[Records for locating displayed items]
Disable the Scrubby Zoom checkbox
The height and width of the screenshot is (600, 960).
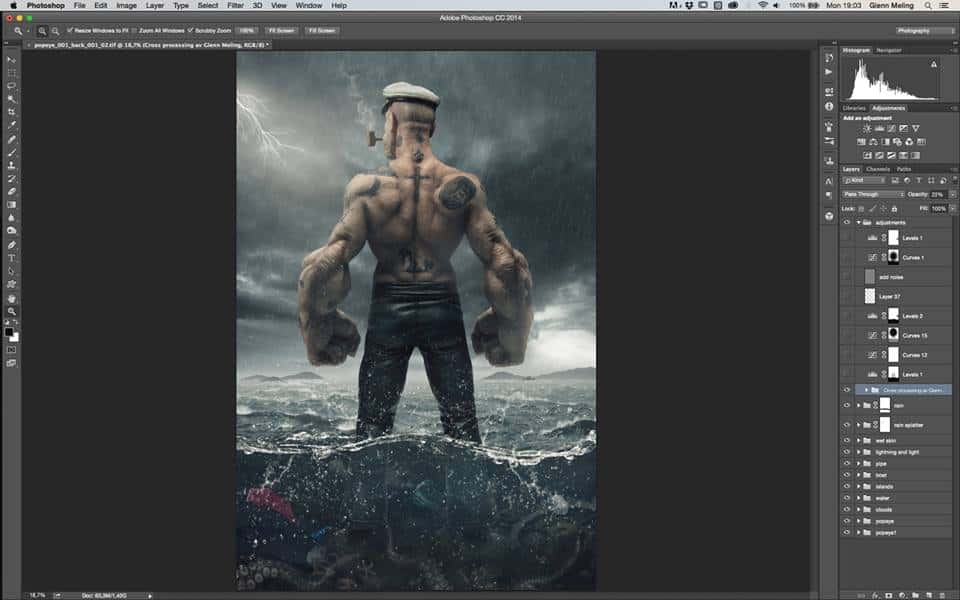[191, 31]
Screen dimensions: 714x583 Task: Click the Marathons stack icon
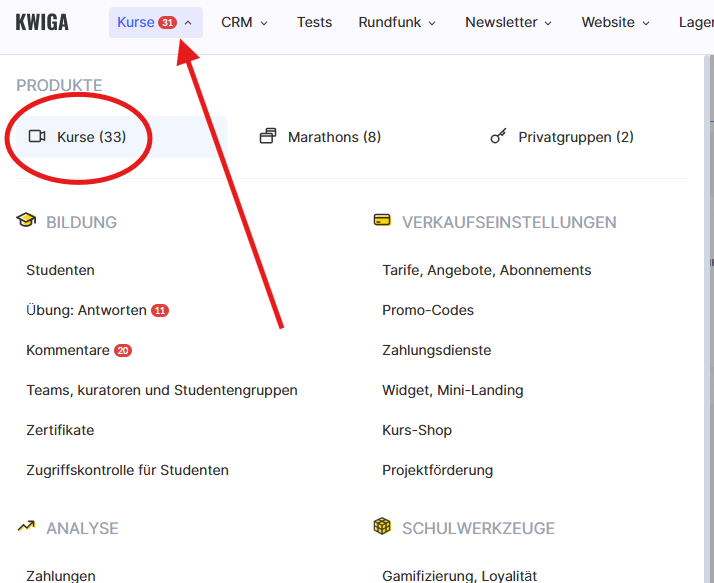click(268, 137)
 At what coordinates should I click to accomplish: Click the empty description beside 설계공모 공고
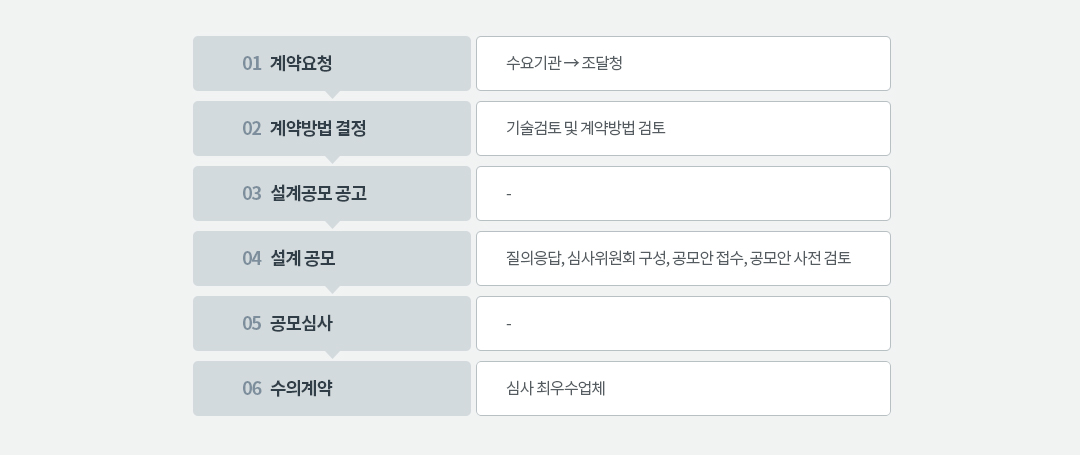(683, 193)
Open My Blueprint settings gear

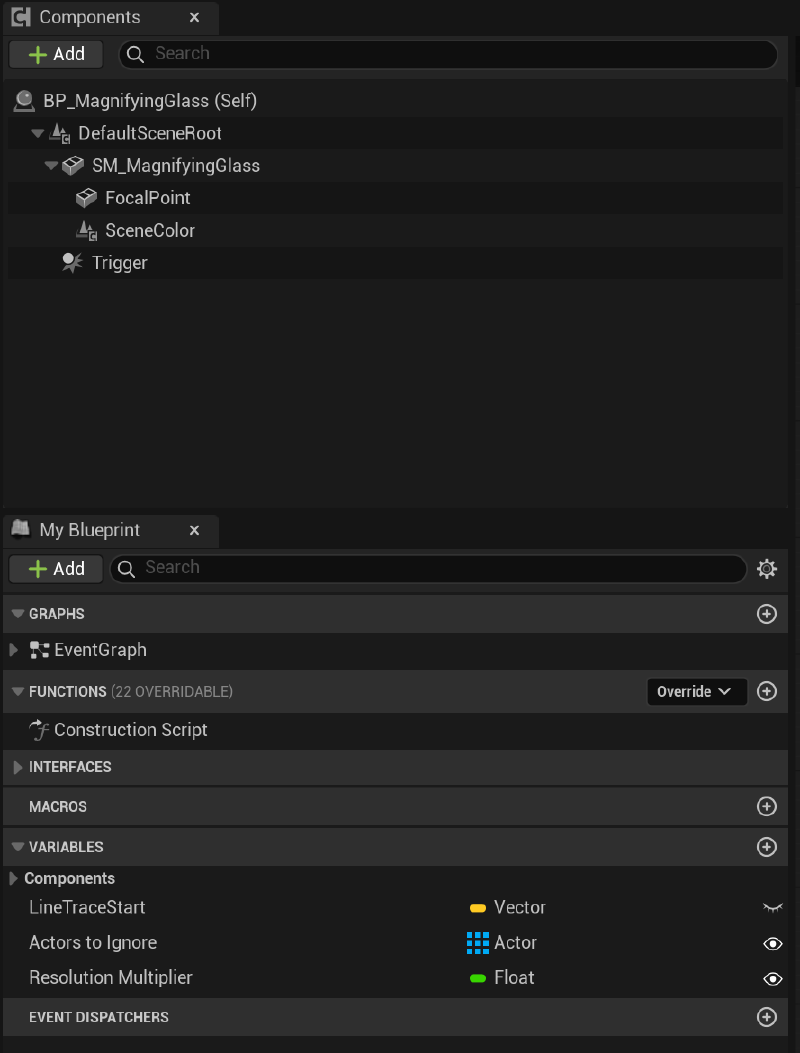pos(767,569)
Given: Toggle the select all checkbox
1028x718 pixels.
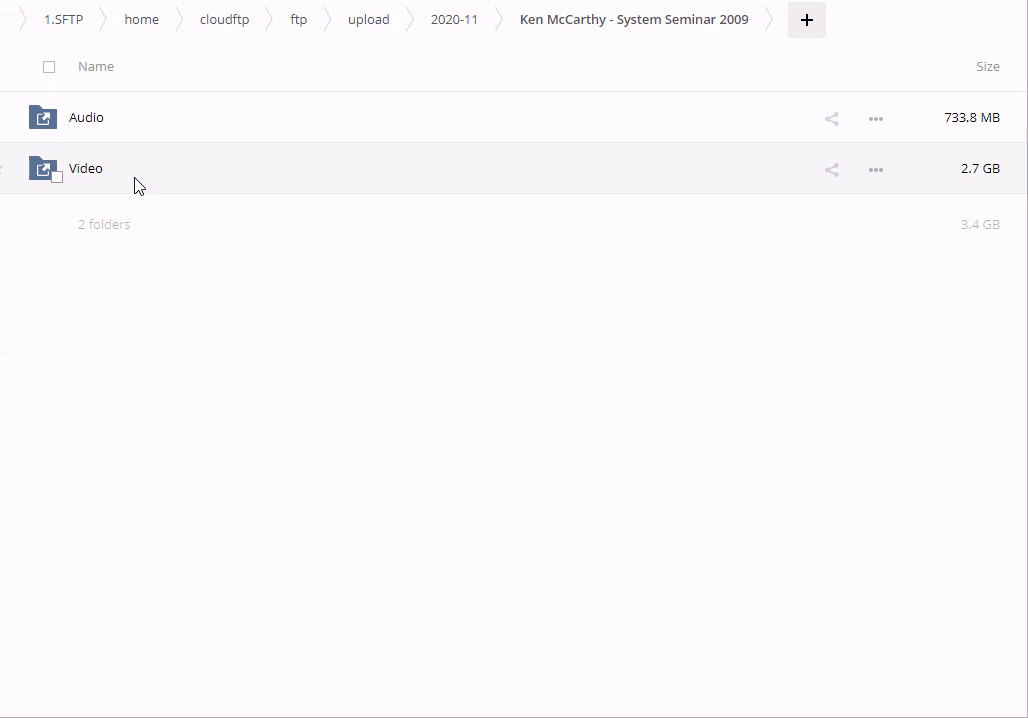Looking at the screenshot, I should point(49,67).
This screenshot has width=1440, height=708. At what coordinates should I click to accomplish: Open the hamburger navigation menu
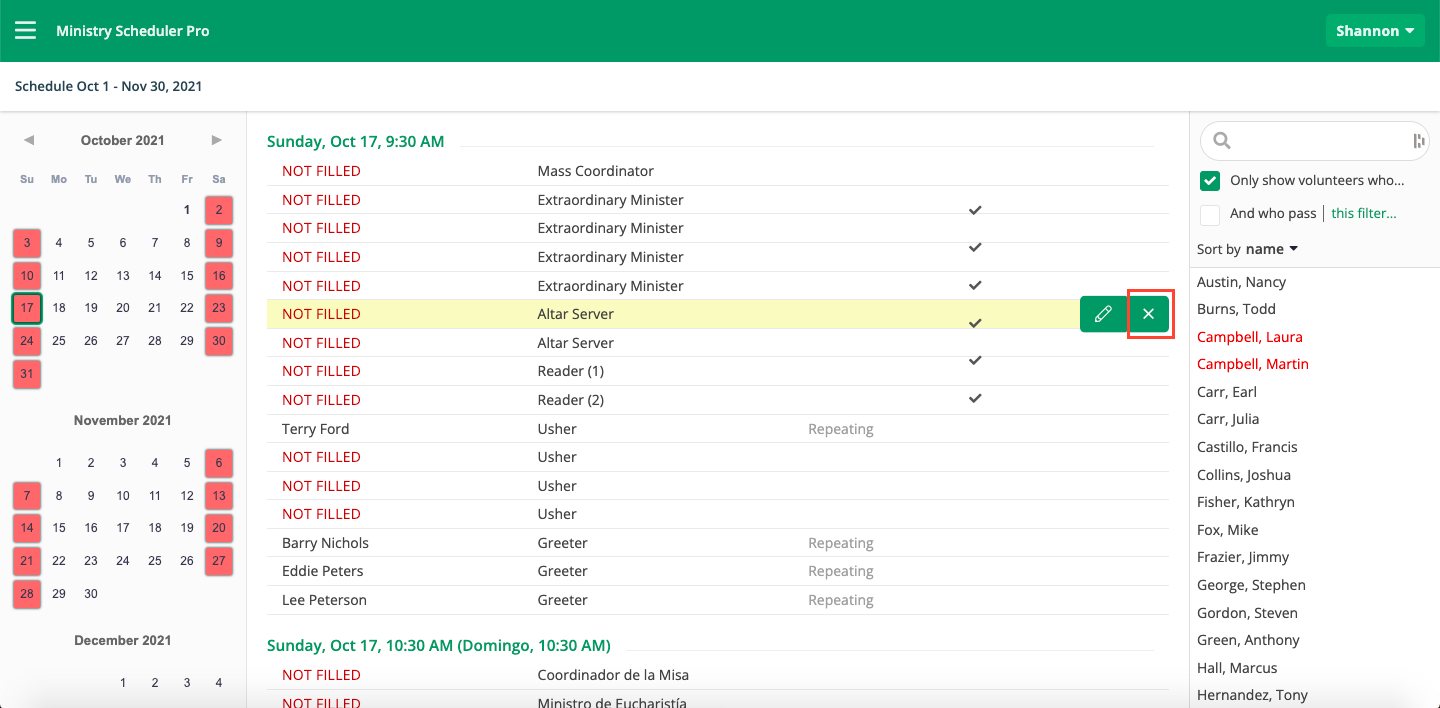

:: YOUR GOAL ::
Rewrite every line of the items above, swapping "checkbox" for "check box" wherever it appears and leaving everything else unchanged. Leave the pictures out.

:: ANSWER TO THIS PROBLEM ::
Disable the Scrubby Zoom check box
The height and width of the screenshot is (600, 960).
[191, 31]
Screen dimensions: 714x583 Task: Click the Marathons stack icon
click(268, 137)
 At what coordinates should I click to accomplish: Click the empty description beside 설계공모 공고
(683, 193)
Open My Blueprint settings gear

pos(767,569)
Given: Toggle the select all check box
1028x718 pixels.
Looking at the screenshot, I should point(49,67).
This screenshot has width=1440, height=708. At what coordinates should I click to accomplish: Open the hamburger navigation menu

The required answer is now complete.